*Job*. Please repeat every item below word for word, leaving the pictures out of your answer.

*Dataset excerpts*.
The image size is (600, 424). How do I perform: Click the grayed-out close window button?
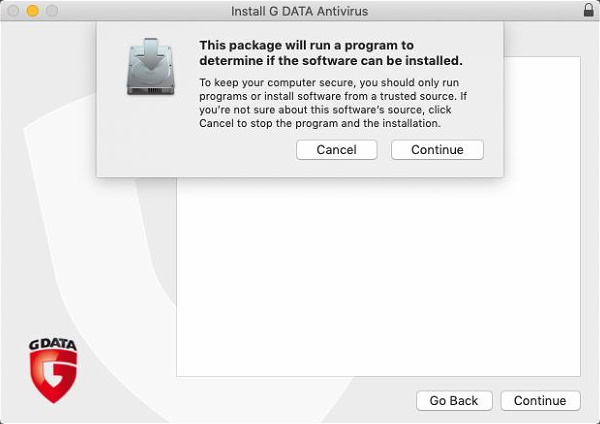tap(13, 11)
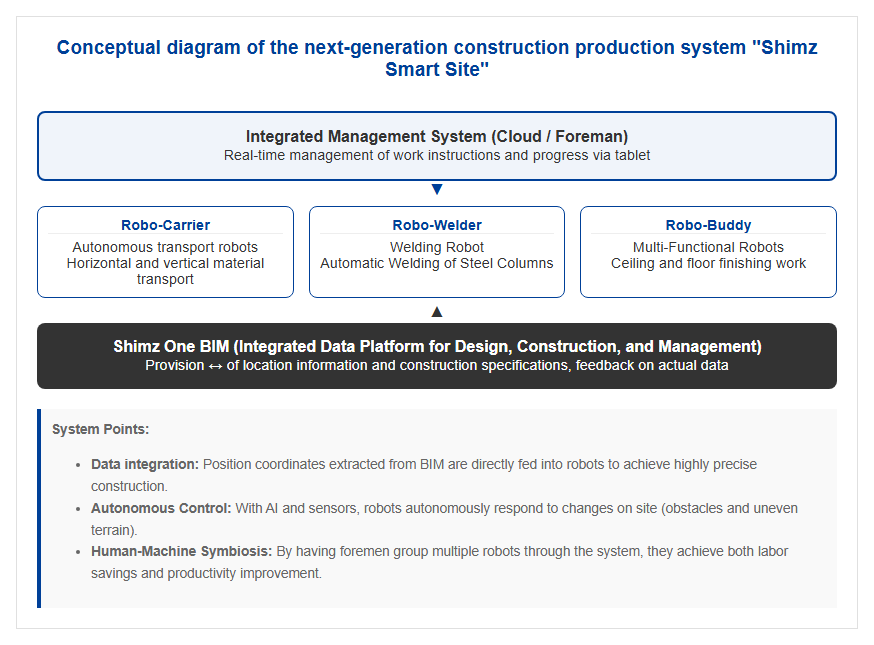Select the Robo-Carrier heading
Image resolution: width=874 pixels, height=645 pixels.
pos(166,225)
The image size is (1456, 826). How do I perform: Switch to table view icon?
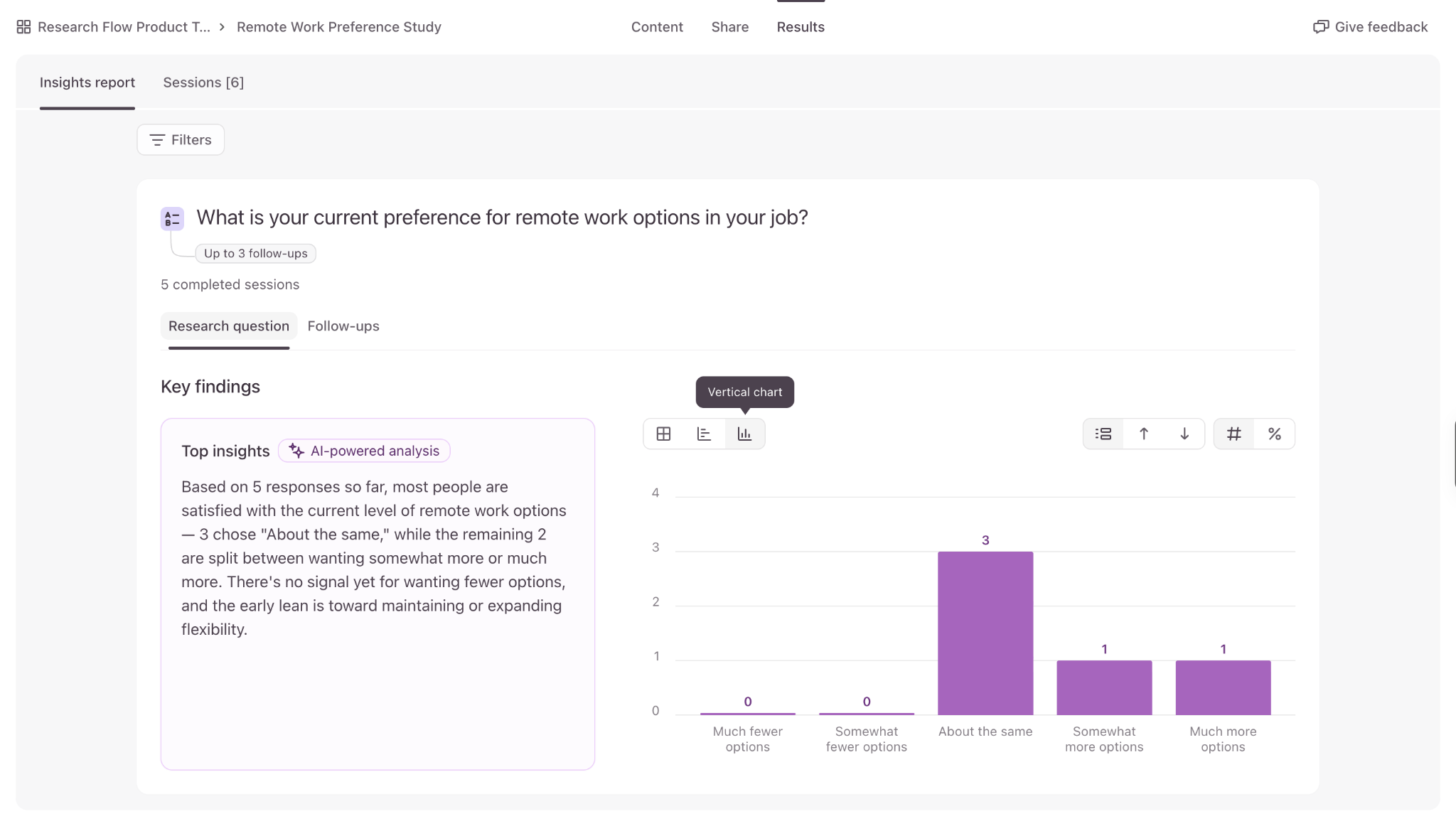[663, 434]
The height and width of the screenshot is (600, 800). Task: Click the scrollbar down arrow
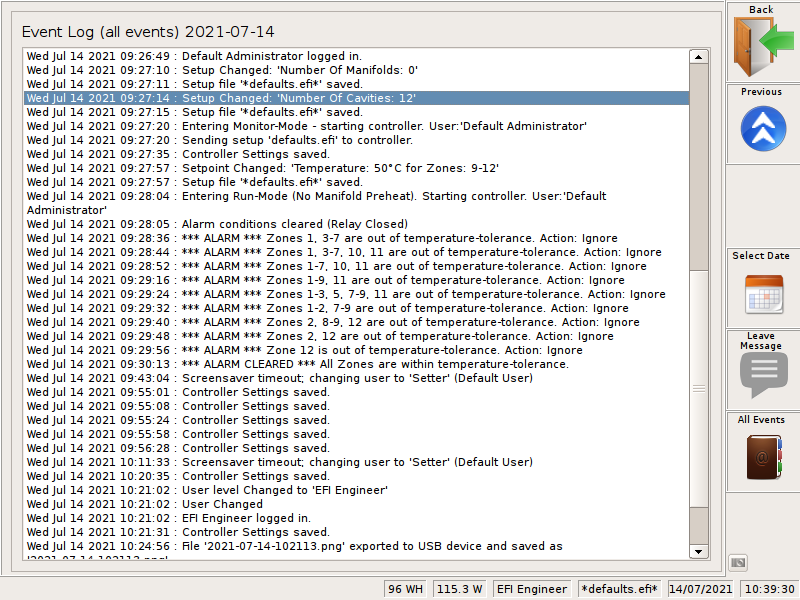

*Worked solution*.
The image size is (600, 424). How do I perform: Click the grayed-out close window button?
tap(13, 11)
Select the Robo-Carrier heading
Image resolution: width=874 pixels, height=645 pixels.
pos(166,225)
The image size is (1456, 826). How do I perform: Switch to table view icon?
[663, 434]
The height and width of the screenshot is (600, 800). Task: Click the scrollbar down arrow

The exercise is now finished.